Formation et emplois

Devenir plâtrier: la persévérance est de mise

Avis à ceux et à celles qui veulent devenir plâtrier : il faut de la persévérance pour exercer cette profession qui requiert une bonne dose d’endurance physique, prévient Mario Ro­chon, enseignant en plâtrage à l’École des métiers de la construction de Montréal, le seul établissement à offrir cette formation dans la région métropolitaine.

Selon M. Rochon, seul le quart des étudiants inscrits y feront carrière. «C’est un milieu difficile, admet-il. Les entrepreneurs testent les recrues, ce qui en pousse plusieurs à changer d’orientation professionnelle.»

Les personnes motivées réussiront toutefois à faire leurs marques, explique l’enseignant. «Soyez ponctuels, faites ce qu’on vous demande sans rouspéter et vous trouverez du travail», conseille-t-il.

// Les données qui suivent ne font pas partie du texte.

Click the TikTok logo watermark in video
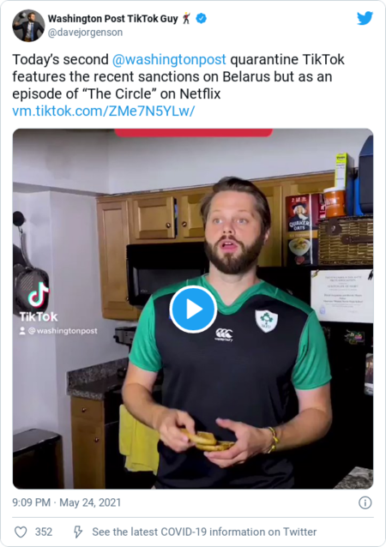 coord(39,302)
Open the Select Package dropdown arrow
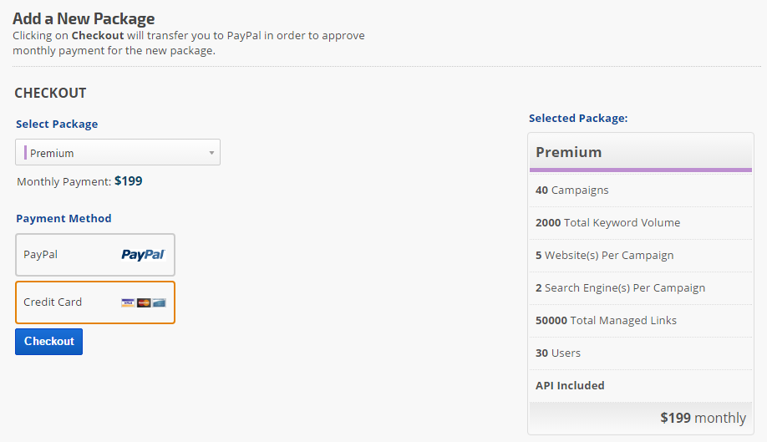The width and height of the screenshot is (767, 442). [x=211, y=153]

Patrick Gauthier et Julie Desnoyers ont tous deux obtenu leur diplôme d’études professionnelles (DEP) en plâtrage il y a moins d’un an. Les deux apprentis plâtriers ont trouvé un emploi dès la fin de leurs cours et ils n’ont jamais manqué de travail depuis. «Au début, j’étais un peu plus lent, et les patrons m’agaçaient en me demandant si je dormais, mais j’ai vite fait ma place», raconte Patrick. «Il faut s’habituer au ry­th­me de travail, ajoute Julie. À la sortie de l’école, on maîtrise la technique, mais pas la vitesse. La première semaine de 40 heures est difficile, mais on devient vite plus solide.»

L’apprentissage
Le DEP en plâtrage dure 810 heures et s’échelonne sur 8 mois. L’étudiant doit en­suite trouver une garantie de travail de 150 heures rémunérées pour recevoir son certificat d’apprenti délivré par la Commission de la construction du Québec (CCQ). Une fois ces 150 heures complétées, l’apprenti peut postuler auprès de n’importe quel entrepreneur. Il devra encore travailler au moins 5 040 heures avant d’être admissible à l’examen de la CCQ, qui lui permettra d’obtenir son certificat de compagnon.

Après le métier de peintre, la profession de plâtrier est celle qui compte le plus de membres de la gent féminine. Parmi les 2 919 plâtriers actifs en 2007, 109 étaient des plâtrières, selon le recensement de la CCQ. «J’avais un peu peur, au début, d’être dans un milieu d’hom­mes, mais ça s’est super bien passé, se souvient Julie Desnoyers. Les gars sont ouverts et ils m’ont acceptée parce que je leur ai montré que je pouvais faire la job.»